I will come in this morning to discuss the detention slip with you.
signed,
the mom

She underlined discuss herself. Great. I already had called a parent, and had a very positive response (you'll see a change in his attitude tomorrow, that sort of thing). I knew this discussion was going to be different, maybe because I would be talking to a mom rather than a dad, but more because of the way the note was written, the fact that it did not have the detention slip attached, and just the way SK asks in class. I have a feeling her mom has come to her rescue before.

So, before the mom showed up, I went and spoke with Jaws, the MTC alum who runs the summer school, to ask him about what will happen if she doesn't go to detention today. He told me to not even make that part of the question, but since I knew the mom was going to try to have her not serve it, I wanted to make sure I had my "consequence behind the consequence" all laid out. Jaws told me if she doesn't go, we withhold her grade, a nicer way of saying we'll fail her. Makes sense, because there's really nothing else we could do, since it was the last day of school and all, but it really set me up to butt heads with the mom.

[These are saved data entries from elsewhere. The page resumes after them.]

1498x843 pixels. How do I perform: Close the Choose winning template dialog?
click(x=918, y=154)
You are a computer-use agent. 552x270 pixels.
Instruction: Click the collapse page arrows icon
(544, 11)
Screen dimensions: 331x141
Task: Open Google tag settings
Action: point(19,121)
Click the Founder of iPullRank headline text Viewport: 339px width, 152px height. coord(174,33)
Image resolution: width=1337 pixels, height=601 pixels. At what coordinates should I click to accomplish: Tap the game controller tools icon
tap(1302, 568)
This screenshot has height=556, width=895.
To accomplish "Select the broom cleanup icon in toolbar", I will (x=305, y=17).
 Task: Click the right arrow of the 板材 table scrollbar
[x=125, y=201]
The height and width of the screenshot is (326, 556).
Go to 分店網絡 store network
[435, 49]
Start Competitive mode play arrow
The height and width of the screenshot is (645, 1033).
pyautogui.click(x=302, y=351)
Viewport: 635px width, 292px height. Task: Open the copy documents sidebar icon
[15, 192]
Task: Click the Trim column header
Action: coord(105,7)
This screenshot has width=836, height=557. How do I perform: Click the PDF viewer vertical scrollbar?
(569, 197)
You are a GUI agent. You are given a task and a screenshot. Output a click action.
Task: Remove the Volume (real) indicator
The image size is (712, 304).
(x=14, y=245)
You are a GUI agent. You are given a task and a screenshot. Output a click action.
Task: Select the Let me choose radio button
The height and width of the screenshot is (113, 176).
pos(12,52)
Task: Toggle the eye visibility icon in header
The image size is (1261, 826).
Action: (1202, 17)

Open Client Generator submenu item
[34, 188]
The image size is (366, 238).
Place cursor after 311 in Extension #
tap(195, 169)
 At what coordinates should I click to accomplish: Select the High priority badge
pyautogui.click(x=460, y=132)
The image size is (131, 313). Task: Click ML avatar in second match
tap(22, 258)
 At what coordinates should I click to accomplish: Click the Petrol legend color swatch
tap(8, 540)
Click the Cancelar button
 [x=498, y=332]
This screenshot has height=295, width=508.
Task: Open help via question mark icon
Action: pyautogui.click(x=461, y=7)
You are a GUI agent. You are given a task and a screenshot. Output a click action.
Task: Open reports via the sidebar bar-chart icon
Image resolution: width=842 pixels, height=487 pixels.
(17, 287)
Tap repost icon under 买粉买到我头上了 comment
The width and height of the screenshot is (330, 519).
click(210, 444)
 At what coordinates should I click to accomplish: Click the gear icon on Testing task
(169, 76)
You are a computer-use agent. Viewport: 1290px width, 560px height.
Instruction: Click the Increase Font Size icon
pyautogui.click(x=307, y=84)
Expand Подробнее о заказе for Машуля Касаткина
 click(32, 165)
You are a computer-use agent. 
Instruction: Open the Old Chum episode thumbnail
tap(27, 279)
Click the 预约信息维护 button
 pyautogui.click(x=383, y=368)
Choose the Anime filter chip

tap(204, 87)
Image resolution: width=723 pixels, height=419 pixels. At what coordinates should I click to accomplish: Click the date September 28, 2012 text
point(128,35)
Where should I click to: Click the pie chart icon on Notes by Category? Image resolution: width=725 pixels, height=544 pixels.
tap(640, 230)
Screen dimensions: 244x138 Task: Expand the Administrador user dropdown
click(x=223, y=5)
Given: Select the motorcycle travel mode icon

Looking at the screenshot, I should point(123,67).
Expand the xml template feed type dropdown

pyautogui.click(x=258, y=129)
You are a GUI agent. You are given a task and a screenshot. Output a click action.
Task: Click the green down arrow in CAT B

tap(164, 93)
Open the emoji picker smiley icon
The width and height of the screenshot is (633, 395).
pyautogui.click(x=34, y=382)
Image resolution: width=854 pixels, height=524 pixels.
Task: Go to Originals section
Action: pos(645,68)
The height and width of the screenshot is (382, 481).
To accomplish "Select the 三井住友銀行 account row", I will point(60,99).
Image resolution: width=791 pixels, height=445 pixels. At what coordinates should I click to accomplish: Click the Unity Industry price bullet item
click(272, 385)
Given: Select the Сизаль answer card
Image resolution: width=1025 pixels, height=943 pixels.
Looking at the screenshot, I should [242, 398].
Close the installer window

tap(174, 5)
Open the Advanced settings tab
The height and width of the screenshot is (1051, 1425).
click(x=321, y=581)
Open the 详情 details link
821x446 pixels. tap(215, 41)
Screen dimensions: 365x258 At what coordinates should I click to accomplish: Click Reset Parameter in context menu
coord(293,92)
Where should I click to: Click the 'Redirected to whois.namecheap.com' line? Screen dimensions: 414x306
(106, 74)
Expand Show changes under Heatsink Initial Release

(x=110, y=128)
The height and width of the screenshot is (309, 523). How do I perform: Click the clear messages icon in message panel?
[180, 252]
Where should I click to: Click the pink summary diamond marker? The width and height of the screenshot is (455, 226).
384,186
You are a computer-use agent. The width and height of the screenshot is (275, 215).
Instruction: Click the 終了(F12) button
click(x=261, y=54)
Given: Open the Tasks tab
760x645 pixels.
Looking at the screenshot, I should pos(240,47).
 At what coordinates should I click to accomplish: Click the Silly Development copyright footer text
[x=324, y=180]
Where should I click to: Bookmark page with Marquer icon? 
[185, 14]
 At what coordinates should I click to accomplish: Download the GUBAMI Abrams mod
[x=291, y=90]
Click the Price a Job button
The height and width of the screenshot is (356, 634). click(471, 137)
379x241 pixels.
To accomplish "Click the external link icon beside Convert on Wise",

When she finally showed up, I tried to remember everything people have said about talking with a parent. Start positive, kill them with politeness, don't get angry (or at least don't let it show, etc). So I did. We went out into the hall, and I told her I was very glad that she had come in so that we could discuss the detention, basically pretending like I thought she just wanted to know about the situation so it could be avoided next time, even though I knew she really wanted to just give me a hard time about it and tell me that her daughter wasn't going. Which she did. She told me all about how the guy whom her daughter had kicked was grabbing her leg, and wouldn't let go, so she was well within her rights to kick him, blah blah blah, and she would be ok with it if the other guy was also going to be in detention, but no one should put his hands on her daughter, etc, etc. I listened, agreed, and then told her that I couldn't punish what I didn't see, and that I didn't see anything of the kind, and while I certainly don't think her daughter is lying, if I punished students solely based on the words of other students, that would be a precedent that would put me in an impossible position, as a teacher. She just wouldn't listen and told me that she was going to take her daughter home, and so I told her that if she does not serve her detention, the school policy is that she will not receive a grade for summer school.
Next, she wanted to see the principal, who happened to be walking right by at that very moment. I asked him to come over, and he backed me up, completely, which felt really good. The woman would not listen to him either, and she told him she would go to the school board, and took the daughter, who had been all smiles the whole morning, home with her. What a waste. SK would have served the detention, no problem, but her mom somehow couldn't stomach it. Later, when my mentor figured out the grades, I realized that she would have failed anyway. But besides failing the course, she learned all the wrong lessons about responsibility, and I'm sure the next time the situation will be just the same.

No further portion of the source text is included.